Mais s’il fallait inscrire dans la Constitution une obligation d’équilibre financier, on devrait répondre à plusieurs questions :
- Où l’inscrire : Dans le Titre Ier De la Souveraineté (le Mur de la Dette confisque la liberté d’action), ou dans le Titre II Le Président de la République, ou dans le titre III Le Gouvernement, ou dans le titre IV Le Parlement ?
- A qui incomberait cette responsabilité, au Président ou au Parlement ?
- Qui jugerait qu’elle est correctement assumée ? Le Président et le Parlement sont les émanations du peuple, c’est au peuple d’en juger et de les sanctionner par l’élection.
- Quid du Conseil Constitutionnel sur ce sujet ?
Quelles que soient les réponses à ces questions on devra définir le type d’équilibre que l’on veut rechercher.
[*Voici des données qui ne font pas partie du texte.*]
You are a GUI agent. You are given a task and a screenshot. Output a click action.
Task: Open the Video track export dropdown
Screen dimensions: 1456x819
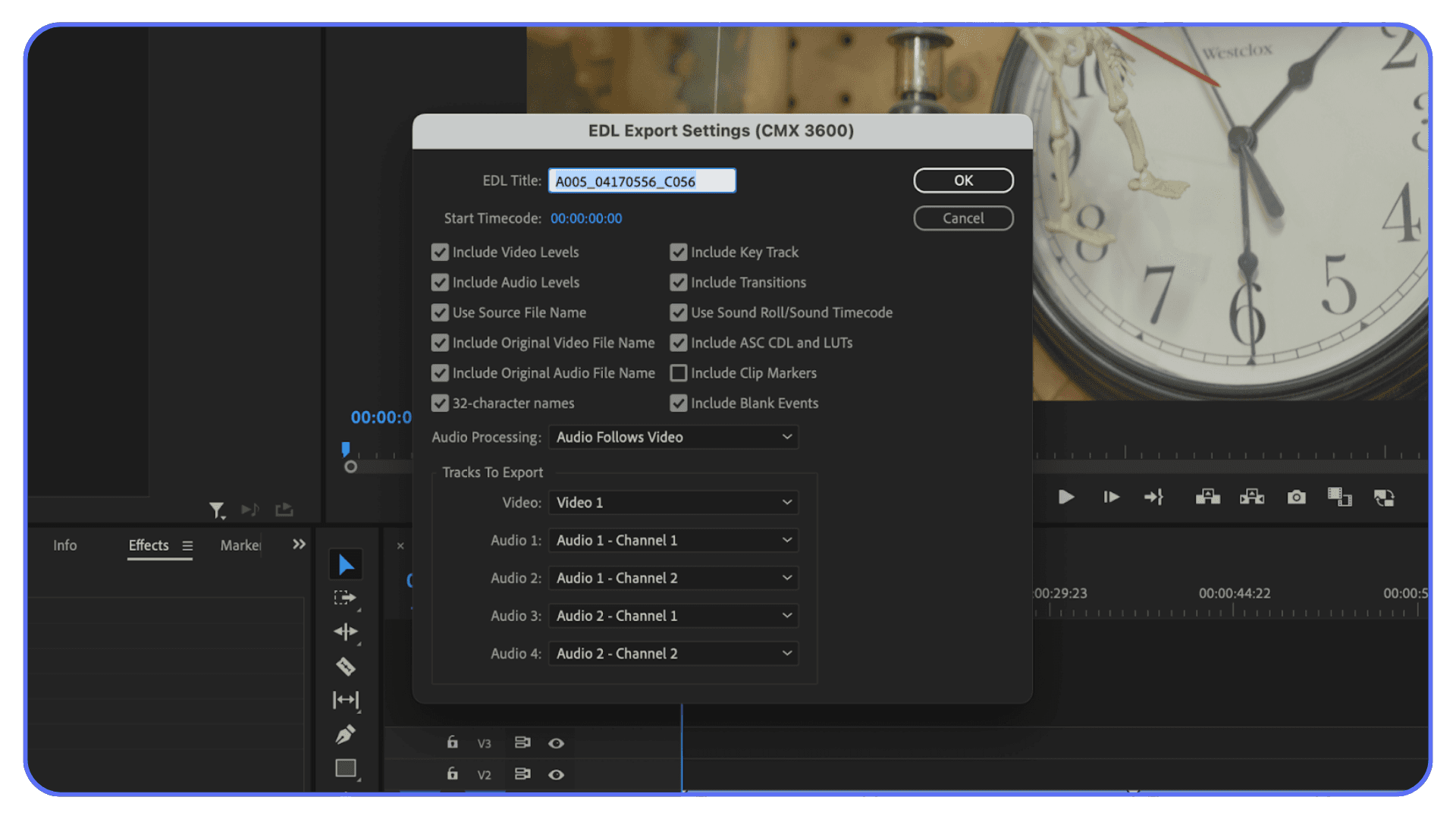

Quel équilibre rechercher ?

La recherche de l’équilibre peut passer par différentes voies. On trouve des partisans d’un objectif de déficit qui laisserait au gouvernement la possibilité d’agir sur la dépense, ou sur l’impôt, ou sur les deux à des degrés divers ; on trouve aussi des partisans d’un objectif de dépenses, considérant que c’est le point crucial à maîtriser (c’est ce qui avait été retenu pour les lois de financement de la SS, avec le succès qu’on sait).
L’inconvénient de ce genre de doctrine est de simplifier abusivement le problème ; se priver de la dépense ou de l’impôt ou du solde pour analyser le problème posé par un déséquilibre n’est pas très sérieux, et encore moins si elle est appliquée à un objectif pluriannuel. Mais ce qui est beaucoup plus grave c’est que l’on reste dans la problématique du Pacte de stabilité et de croissance qui a démontré son inefficacité exposée cruellement lors de la crise et dont nous sentons encore les conséquences.
En effet, les déséquilibres annuels ne nous informent pas sur le véritable danger qui nous menace par leur intermédiaire ; on a toujours de bonnes explications justifiant un supplément de dépense ou une insuffisance de recette ; et quand on ne la trouve pas, on imagine des arguments fallacieux comme des requalifications de dépenses de fonctionnement en investissements aux rendements imaginaires. Un déficit annuel a toujours l’air moins grave que ses conséquences ; le vrai danger c’est leur accumulation quand elle prend la forme de la dette.
La seule règle d’or utile ne doit donc pas porter sur l’équilibre des comptes annuels (qui est de toute façon une bonne pratique générale pouvant connaître des exceptions justifiées par les circonstances) mais sur la capacité d’endettement et son maintien.

La capacité d’endettement : une réponse aux crises

Tout évènement désastreux (guerre, tsunami, tremblement de terre, accidents industriel ou climatique ) nécessite des engagements de dépenses dépassant les moyens ordinaires des états ; ils doivent donc être capables de recourir à l’emprunt pour des montants considérables à des conditions néanmoins supportables.
Puisque l’on sait maintenant que le mur de la dette (MD) apparaît lorsque la dette atteint un niveau au-delà duquel la croissance se réduit ou disparaît, estimé récemment par des chercheurs à 90% du PIB , et si on admet, par hypothèse , qu’un évènement désastreux nécessite une dépense au minimum de X% du PIB, le maintien de la capacité d’endettement pour faire face aux crises (CEFC) nécessiterait qu’en période normale on ne dépasse jamais un endettement avant crise (EAC) de MD-CEFC du PIB.
Cela signifie que les lois de finances, qui comportent des dispositions et analyses concernant les engagements financiers de l’Etat , devraient aussi mentionner la distance à laquelle se trouve la dette par rapport à la limite de l’EAC et l’évolution prévisible dans cette direction. Et c’est à ce stade, avant le vote de la loi, que la règle d’or devrait s’appliquer.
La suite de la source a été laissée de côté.